_Action item_
Print the records exactly as they are written.

►

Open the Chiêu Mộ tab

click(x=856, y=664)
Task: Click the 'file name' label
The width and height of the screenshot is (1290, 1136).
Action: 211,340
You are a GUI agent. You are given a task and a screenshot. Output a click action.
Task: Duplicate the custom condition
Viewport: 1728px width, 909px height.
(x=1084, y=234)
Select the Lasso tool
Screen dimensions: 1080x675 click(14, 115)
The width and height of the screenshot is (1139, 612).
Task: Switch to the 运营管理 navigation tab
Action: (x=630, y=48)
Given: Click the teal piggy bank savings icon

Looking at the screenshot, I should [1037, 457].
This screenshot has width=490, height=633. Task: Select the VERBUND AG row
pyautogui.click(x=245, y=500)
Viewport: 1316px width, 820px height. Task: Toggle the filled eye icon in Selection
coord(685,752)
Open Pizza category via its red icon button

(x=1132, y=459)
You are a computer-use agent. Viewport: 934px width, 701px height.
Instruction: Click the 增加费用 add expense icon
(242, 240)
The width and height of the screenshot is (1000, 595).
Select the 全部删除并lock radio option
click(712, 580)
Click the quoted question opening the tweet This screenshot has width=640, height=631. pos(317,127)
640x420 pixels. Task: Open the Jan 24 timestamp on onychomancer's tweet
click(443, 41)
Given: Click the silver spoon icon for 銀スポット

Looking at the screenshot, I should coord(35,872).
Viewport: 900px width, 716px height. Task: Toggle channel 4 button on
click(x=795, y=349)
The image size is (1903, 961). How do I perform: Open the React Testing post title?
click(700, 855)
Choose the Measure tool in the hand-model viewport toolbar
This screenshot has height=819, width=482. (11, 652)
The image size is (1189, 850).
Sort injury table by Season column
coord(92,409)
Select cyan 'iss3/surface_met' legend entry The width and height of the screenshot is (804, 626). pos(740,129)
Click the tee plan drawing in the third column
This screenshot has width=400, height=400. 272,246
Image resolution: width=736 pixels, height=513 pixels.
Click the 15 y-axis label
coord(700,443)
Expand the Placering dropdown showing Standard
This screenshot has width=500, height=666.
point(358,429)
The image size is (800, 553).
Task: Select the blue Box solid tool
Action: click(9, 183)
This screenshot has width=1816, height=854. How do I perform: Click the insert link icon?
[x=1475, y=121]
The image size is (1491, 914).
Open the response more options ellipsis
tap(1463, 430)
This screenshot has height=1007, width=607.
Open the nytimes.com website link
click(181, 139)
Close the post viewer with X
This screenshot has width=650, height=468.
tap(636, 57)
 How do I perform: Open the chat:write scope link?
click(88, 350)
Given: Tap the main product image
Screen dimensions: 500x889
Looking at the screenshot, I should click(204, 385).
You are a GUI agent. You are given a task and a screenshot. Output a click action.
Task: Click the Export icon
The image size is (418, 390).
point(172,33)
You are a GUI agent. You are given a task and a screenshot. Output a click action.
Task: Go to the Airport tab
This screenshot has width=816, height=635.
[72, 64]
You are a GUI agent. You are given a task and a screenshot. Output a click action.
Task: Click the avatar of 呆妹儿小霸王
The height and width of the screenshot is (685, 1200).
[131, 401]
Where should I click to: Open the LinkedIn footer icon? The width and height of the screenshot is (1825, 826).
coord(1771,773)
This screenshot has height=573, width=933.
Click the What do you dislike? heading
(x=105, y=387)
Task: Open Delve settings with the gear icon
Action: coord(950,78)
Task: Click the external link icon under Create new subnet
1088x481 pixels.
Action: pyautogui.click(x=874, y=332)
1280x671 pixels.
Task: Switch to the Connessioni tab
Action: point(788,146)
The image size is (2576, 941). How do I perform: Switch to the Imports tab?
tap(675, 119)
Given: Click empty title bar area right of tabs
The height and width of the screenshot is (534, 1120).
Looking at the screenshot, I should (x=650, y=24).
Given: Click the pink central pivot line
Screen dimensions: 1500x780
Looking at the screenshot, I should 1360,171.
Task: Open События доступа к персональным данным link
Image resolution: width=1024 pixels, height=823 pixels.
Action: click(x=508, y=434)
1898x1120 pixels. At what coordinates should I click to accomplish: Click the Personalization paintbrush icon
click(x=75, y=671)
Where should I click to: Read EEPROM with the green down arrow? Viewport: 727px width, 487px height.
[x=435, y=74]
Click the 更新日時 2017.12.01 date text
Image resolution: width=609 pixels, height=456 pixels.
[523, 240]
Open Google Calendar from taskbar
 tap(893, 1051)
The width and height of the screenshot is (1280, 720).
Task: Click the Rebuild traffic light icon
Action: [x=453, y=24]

◄

_Solved exercise_
Open the Chiêu Mộ tab

click(x=856, y=664)
Task: Click the 'file name' label
The width and height of the screenshot is (1290, 1136).
Action: 211,340
You are a GUI agent. You are given a task and a screenshot. Output a click action.
Task: Duplicate the custom condition
Viewport: 1728px width, 909px height.
(x=1084, y=234)
Select the Lasso tool
Screen dimensions: 1080x675 click(14, 115)
The width and height of the screenshot is (1139, 612).
Task: Switch to the 运营管理 navigation tab
Action: (x=630, y=48)
Given: Click the teal piggy bank savings icon

Looking at the screenshot, I should [1037, 457].
This screenshot has width=490, height=633. Task: Select the VERBUND AG row
pyautogui.click(x=245, y=500)
Viewport: 1316px width, 820px height. Task: Toggle the filled eye icon in Selection
coord(685,752)
Open Pizza category via its red icon button

(x=1132, y=459)
You are a computer-use agent. Viewport: 934px width, 701px height.
Instruction: Click the 增加费用 add expense icon
(242, 240)
The width and height of the screenshot is (1000, 595).
Select the 全部删除并lock radio option
click(712, 580)
Click the quoted question opening the tweet This screenshot has width=640, height=631. pos(317,127)
640x420 pixels. Task: Open the Jan 24 timestamp on onychomancer's tweet
click(443, 41)
Given: Click the silver spoon icon for 銀スポット

Looking at the screenshot, I should coord(35,872).
Viewport: 900px width, 716px height. Task: Toggle channel 4 button on
click(x=795, y=349)
The image size is (1903, 961). How do I perform: Open the React Testing post title?
click(700, 855)
Choose the Measure tool in the hand-model viewport toolbar
This screenshot has height=819, width=482. (11, 652)
The image size is (1189, 850).
Sort injury table by Season column
coord(92,409)
Select cyan 'iss3/surface_met' legend entry The width and height of the screenshot is (804, 626). pos(740,129)
Click the tee plan drawing in the third column
This screenshot has width=400, height=400. 272,246
Image resolution: width=736 pixels, height=513 pixels.
Click the 15 y-axis label
coord(700,443)
Expand the Placering dropdown showing Standard
This screenshot has width=500, height=666.
point(358,429)
The image size is (800, 553).
Task: Select the blue Box solid tool
Action: click(9, 183)
This screenshot has width=1816, height=854. How do I perform: Click the insert link icon?
[x=1475, y=121]
The image size is (1491, 914).
Open the response more options ellipsis
tap(1463, 430)
This screenshot has height=1007, width=607.
Open the nytimes.com website link
click(181, 139)
Close the post viewer with X
This screenshot has width=650, height=468.
tap(636, 57)
 How do I perform: Open the chat:write scope link?
click(88, 350)
Given: Tap the main product image
Screen dimensions: 500x889
Looking at the screenshot, I should click(204, 385).
You are a GUI agent. You are given a task and a screenshot. Output a click action.
Task: Click the Export icon
The image size is (418, 390).
point(172,33)
You are a GUI agent. You are given a task and a screenshot. Output a click action.
Task: Go to the Airport tab
This screenshot has width=816, height=635.
[72, 64]
You are a GUI agent. You are given a task and a screenshot. Output a click action.
Task: Click the avatar of 呆妹儿小霸王
The height and width of the screenshot is (685, 1200).
[131, 401]
Where should I click to: Open the LinkedIn footer icon? The width and height of the screenshot is (1825, 826).
coord(1771,773)
This screenshot has height=573, width=933.
Click the What do you dislike? heading
(x=105, y=387)
Task: Open Delve settings with the gear icon
Action: coord(950,78)
Task: Click the external link icon under Create new subnet
1088x481 pixels.
Action: pyautogui.click(x=874, y=332)
1280x671 pixels.
Task: Switch to the Connessioni tab
Action: point(788,146)
The image size is (2576, 941). How do I perform: Switch to the Imports tab?
tap(675, 119)
Given: Click empty title bar area right of tabs
The height and width of the screenshot is (534, 1120).
Looking at the screenshot, I should (x=650, y=24).
Given: Click the pink central pivot line
Screen dimensions: 1500x780
Looking at the screenshot, I should 1360,171.
Task: Open События доступа к персональным данным link
Image resolution: width=1024 pixels, height=823 pixels.
Action: click(x=508, y=434)
1898x1120 pixels. At what coordinates should I click to accomplish: Click the Personalization paintbrush icon
click(x=75, y=671)
Where should I click to: Read EEPROM with the green down arrow? Viewport: 727px width, 487px height.
[x=435, y=74]
Click the 更新日時 2017.12.01 date text
Image resolution: width=609 pixels, height=456 pixels.
[523, 240]
Open Google Calendar from taskbar
 tap(893, 1051)
The width and height of the screenshot is (1280, 720).
Task: Click the Rebuild traffic light icon
Action: [x=453, y=24]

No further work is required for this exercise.